Basilian Father Alphonse de Valk is not exactly resting easy these days, and for good reason.

The hate complaint against his Catholic Insight magazine may have been dismissed by the Canadian Human Rights Commission, but it could be a case of surviving one battle only to wonder when the next onslaught will come.

Accused by a homosexual activist of promoting anti-homosexual hate speech, Father de Valk has racked up $20,000 in legal bills, while his accuser's case was financed by taxpayer funds.

What's more, his accuser can still appeal the decision.

To top it off, Father de Valk knows that the next case of harassment could be as near as tomorrow morning's mail.

How did we arrive in such a state, where a small Catholic magazine can be hauled before a quasi-credible tribunal and forced to spend tens of thousands of dollars defending itself for promoting politically incorrect teachings in a very politically correct world?

How is it that the Catholic Church - everyone's favourite scapegoat for intolerance, narrow-mindedness, and censorship - is defending the freedom to explore ideas, debate right and wrong, and search for truth, while the censors would shut down discussion in the name of human rights?

Father de Valk is naturally pleased by the decision, but it must be a bittersweet one for him. There's a certain martyrdom that would have accompanied a guilty verdict, and martyrdom, as the martyrs will attest, is a wonderfully effective way to spread the faith. It would also likely have led to an appeal, which would be an excellent way to reveal this farce for what it is.

A finding of guilt and the possibility of appeal is still something that could await writer Mark Steyn, whose book American Alone, The Future Belongs to Islam, landed Maclean's magazine before the commission after it published an excerpt. The Canadian Islamic Congress also filed complaints with the Ontario Human Rights Commission and the B.C. Human Rights Tribunal.

Like Catholic Insight, Maclean's had its CHRC case dismissed, prompting Steyn to joke that he was disappointed that the commission's authority would not be appealed to the Supreme Court of Canada.

He may yet have his chance. The Ontario commission for all practical purposes found the magazine guilty but dismissed the case on jurisdictional grounds. Maclean's is still waiting for the B.C. verdict.

Regardless of these somewhat positive decisions in a couple of highly visible cases, nothing prevents similar complaints from being launched in other provinces or at the federal level by other individuals who want to silence those they disagree with.

It's been said that "The process is the punishment," and in this case the process needs to be exposed. Freedom of speech is always subject to reasonable limits such as libel and slander laws, but to enact a multi-layered system of word-police who are able to indict a magazine for hatred, simply for expressing the Catholic teaching on homosexual behaviour, is chilling.

The tribunals have already had their conquests, fining the Knights of Columbus in Coquitlam for refusing to rent a hall for a lesbian wedding reception.
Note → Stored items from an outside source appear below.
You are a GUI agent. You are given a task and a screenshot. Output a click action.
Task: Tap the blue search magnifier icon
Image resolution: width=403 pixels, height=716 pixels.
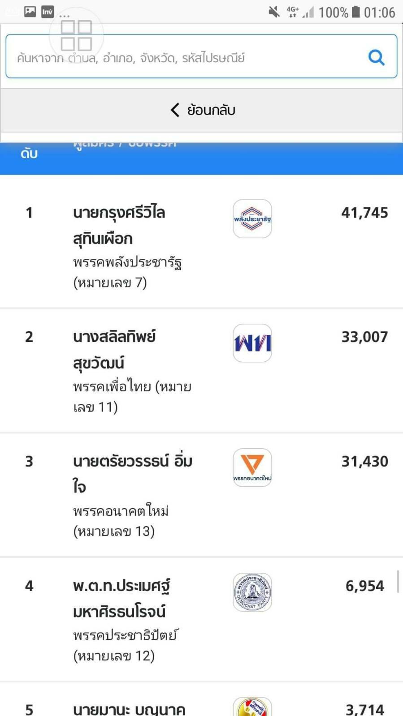tap(376, 57)
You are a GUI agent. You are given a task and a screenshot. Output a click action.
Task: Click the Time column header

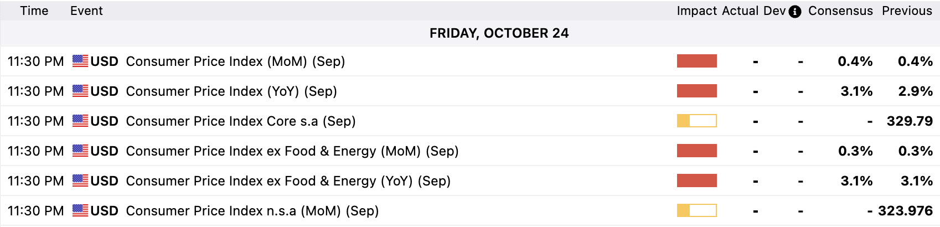34,11
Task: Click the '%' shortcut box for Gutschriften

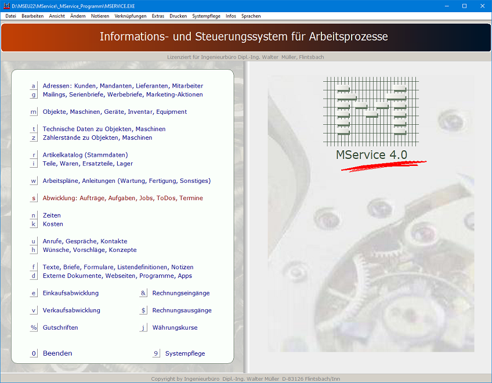Action: [34, 328]
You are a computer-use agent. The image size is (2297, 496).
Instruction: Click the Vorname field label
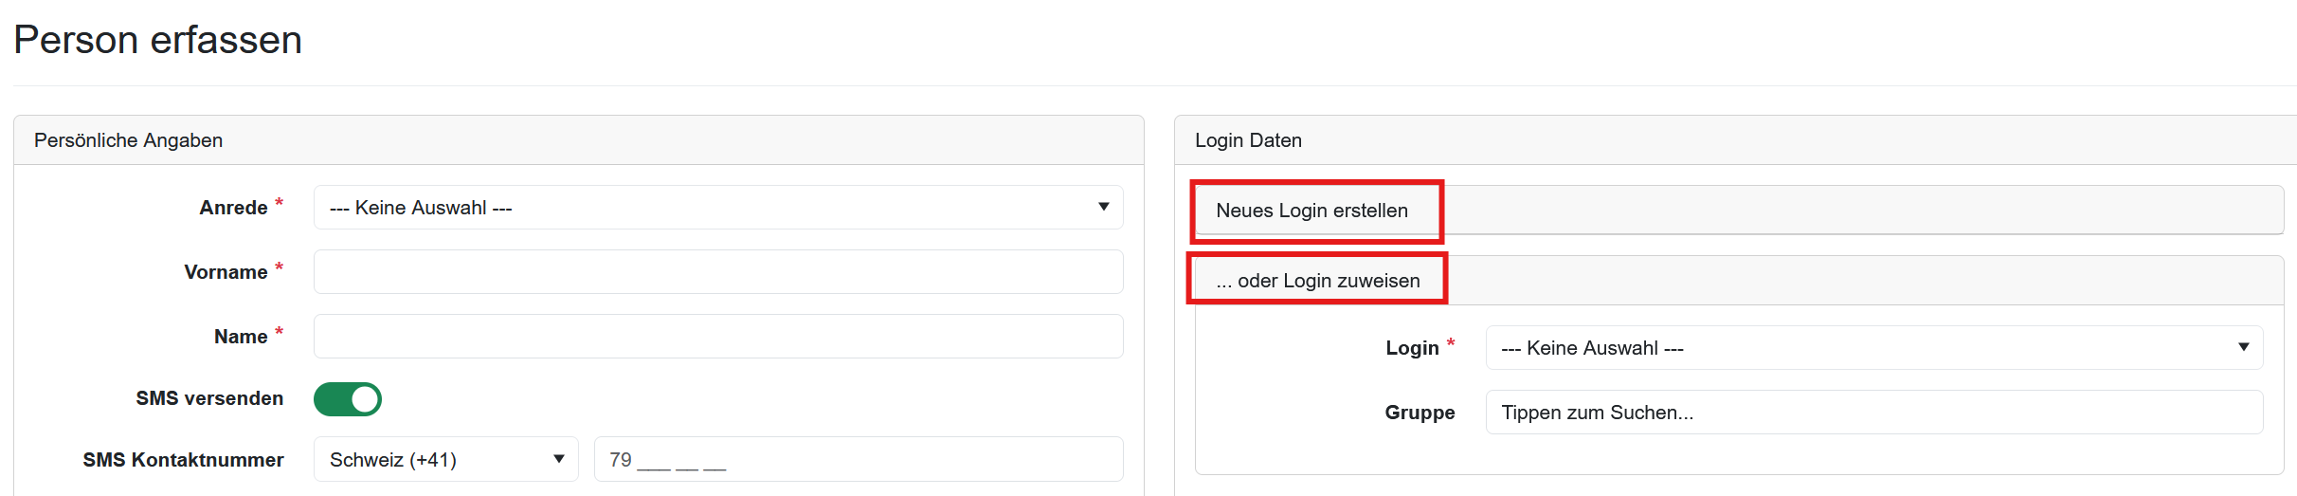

Other Christians and Christian groups have also felt the tribunals' wrath for a range of proscribed thought and deed.

The long arm of these kangaroo courts needs reining in. An excellent idea, which I can't claim credit for because it was e-mailed to me, is that the next time one of these high-profile houndings takes place, high schools send their law, history, literature, or social science classes to see injustice in action.

As my contributor said, "It would truly be a lesson, as it would not be just theoretical, but provide hours of discussion about the nature of law, truth, justice, history...."

Not to mention due process, rules of evidence, and the presumption of innocence, all of which are in short supply in these tribunals.